O Brasil registrou 6.904 vítimas de feminicídio, entre casos consumados e tentados, em 2025, segundo o Relatório Anual de Feminicídios no Brasil 2025, elaborado pelo Laboratório de Estudos de Feminicídios da Universidade Estadual de Londrina (Lesfem/UEL). O total representa aumento de 34% em comparação a 2024, quando foram contabilizadas 5.150 vítimas, e supera em 38,8% os dados divulgados pelo Ministério da Justiça e Segurança Pública (MJSP).
Do total registrado no ano passado, 4.755 foram tentativas e 2.149 resultaram em morte, o que corresponde a uma média de 5,89 mulheres assassinadas por dia no país. O levantamento aponta diferença superior a 600 casos em relação aos dados do Sistema Nacional de Informações de Segurança Pública (Sinesp), que contabilizou 1.548 mulheres mortas por feminicídio em 2025, conforme atualização do mês passado.

A pesquisadora do Lesfem, Daiane Bertasso, integrante da equipe responsável pelo relatório, atribui a divergência à subnotificação e à ausência de tipificação adequada nos registros oficiais. "Mesmo os nossos dados sendo acima dos dados da segurança pública [Sinesp], a gente acredita que há ainda subnotificação. Porque nem todo o crime de feminicídio é noticiado, divulgado nas mídias. Pelas nossas experiências e pesquisas, a gente acredita que esse registro ainda é inferior à realidade, infelizmente", afirmou.
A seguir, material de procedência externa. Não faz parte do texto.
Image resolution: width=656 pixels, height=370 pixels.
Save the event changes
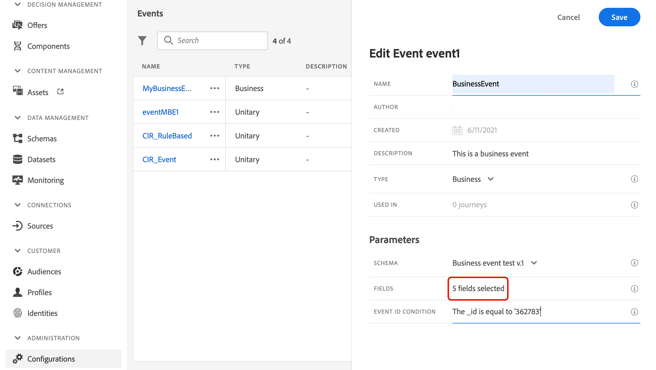click(619, 17)
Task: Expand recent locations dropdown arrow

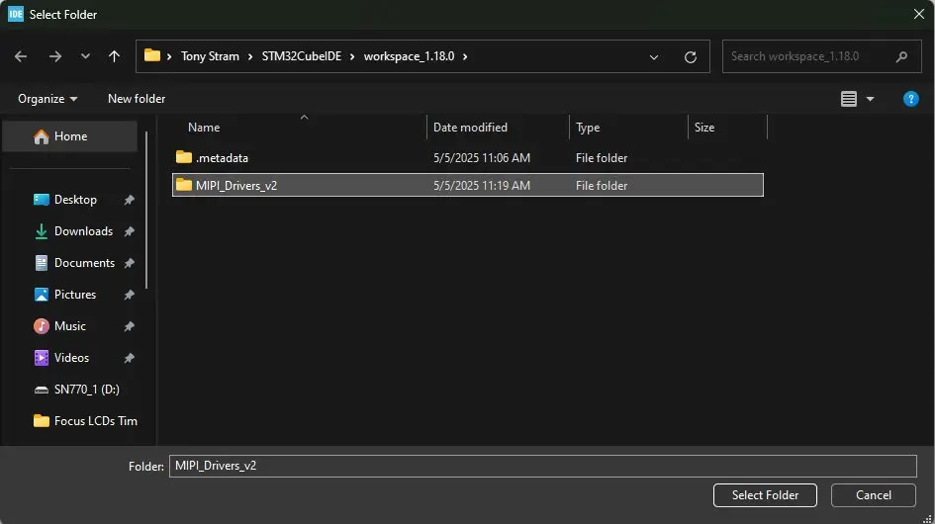Action: [85, 56]
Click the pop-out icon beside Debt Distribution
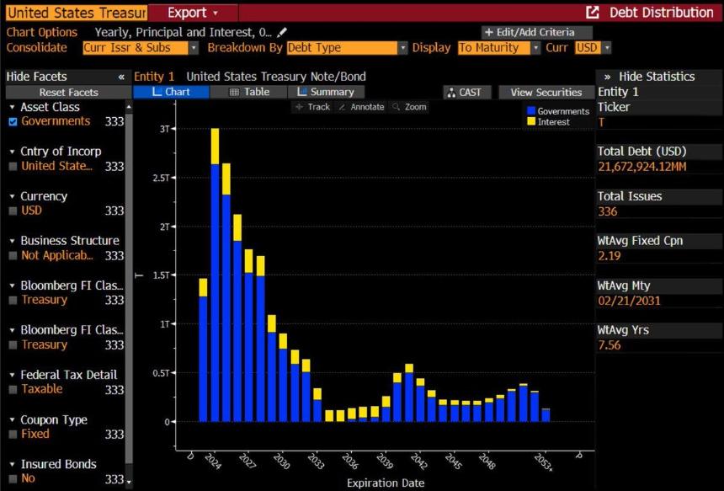 pos(593,13)
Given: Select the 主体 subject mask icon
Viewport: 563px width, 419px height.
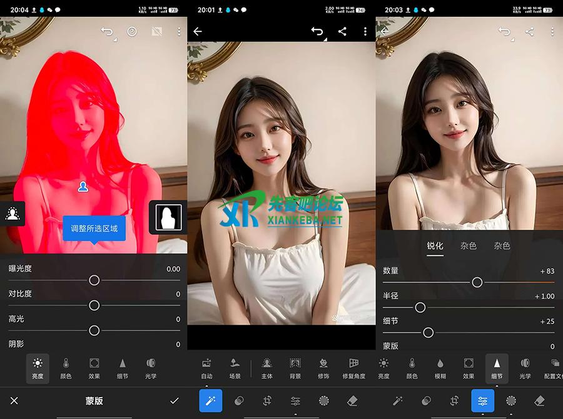Looking at the screenshot, I should pyautogui.click(x=266, y=368).
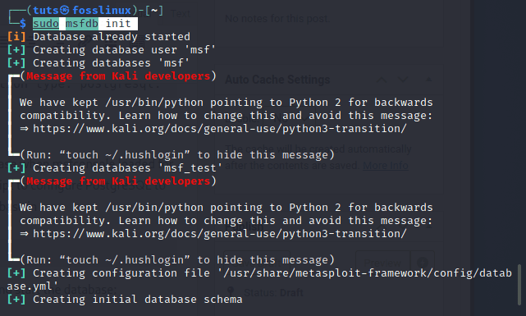
Task: Click the Auto Cache Settings panel heading
Action: click(277, 80)
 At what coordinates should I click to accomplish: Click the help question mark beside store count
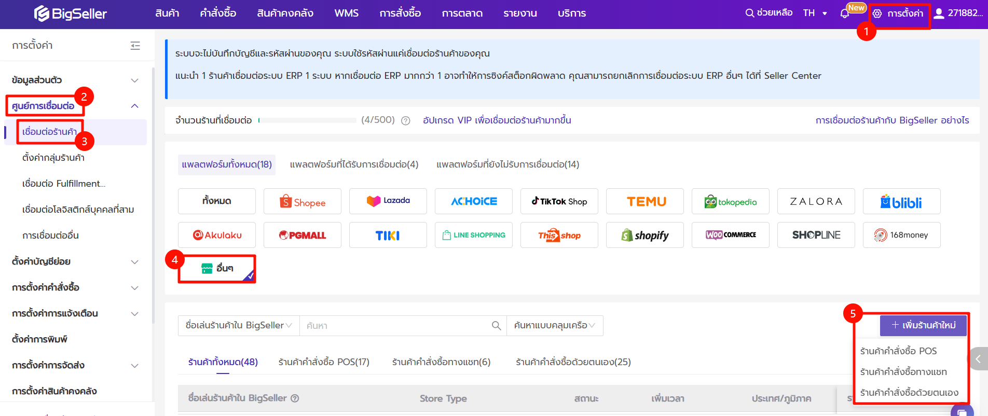point(406,121)
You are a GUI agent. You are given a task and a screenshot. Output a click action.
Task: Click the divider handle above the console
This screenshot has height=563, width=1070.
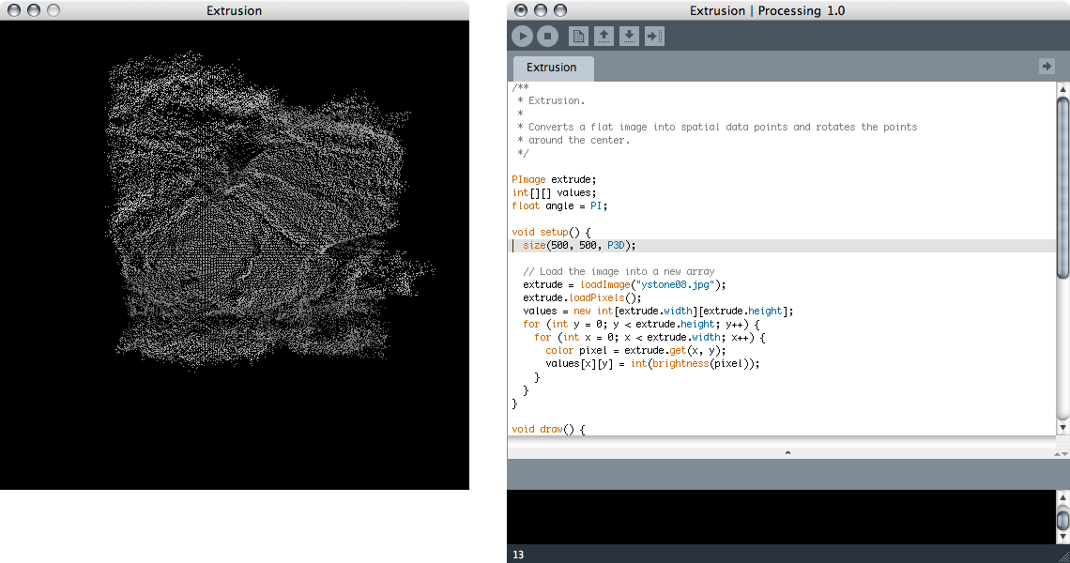click(787, 452)
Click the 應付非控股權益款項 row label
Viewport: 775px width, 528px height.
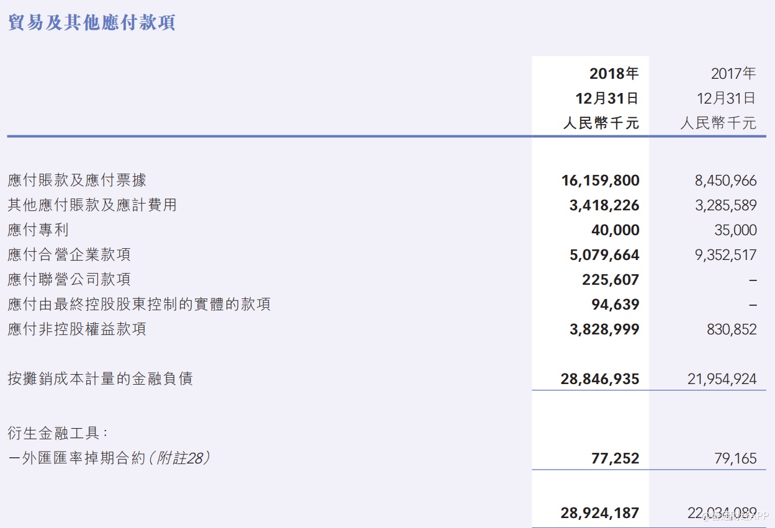coord(77,329)
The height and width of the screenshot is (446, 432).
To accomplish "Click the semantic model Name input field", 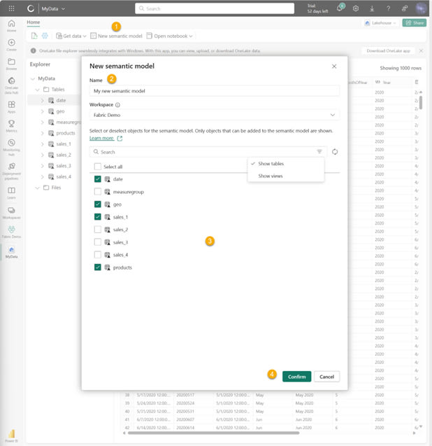I will [x=215, y=90].
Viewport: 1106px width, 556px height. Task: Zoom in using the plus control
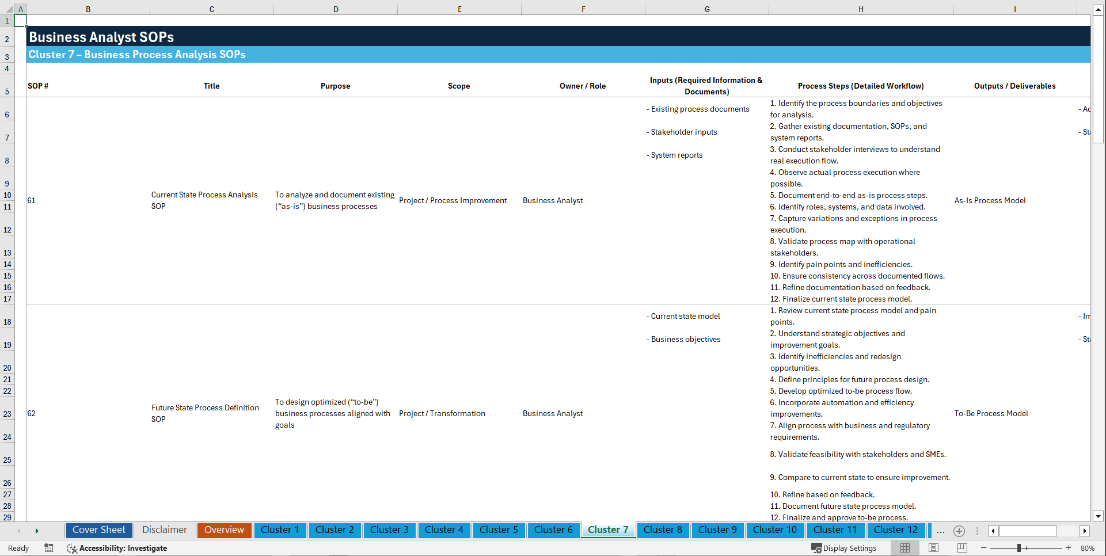pyautogui.click(x=1069, y=548)
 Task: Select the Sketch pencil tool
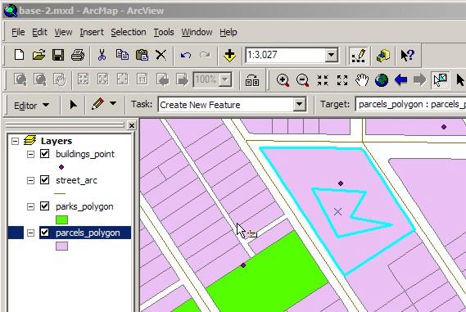tap(98, 104)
A metodologia do estudo inclui a produção de contradados a partir do Monitor de Feminicídios no Brasil (MFB), que acompanha diariamente fontes não estatais, como sites de notícias, sobre mortes violentas intencionais de mulheres, além do cotejamento com registros oficiais. "As pesquisadoras que fazem esses registros sobre os casos, que leem nas notícias, elas têm um olhar mais acurado para identificar quando é uma tentativa de feminicídio. Já em relação aos registros da segurança pública, por exemplo, nem todos os municípios e estados têm um investimento numa formação específica dos profissionais para identificar esse tipo de crime", explicou.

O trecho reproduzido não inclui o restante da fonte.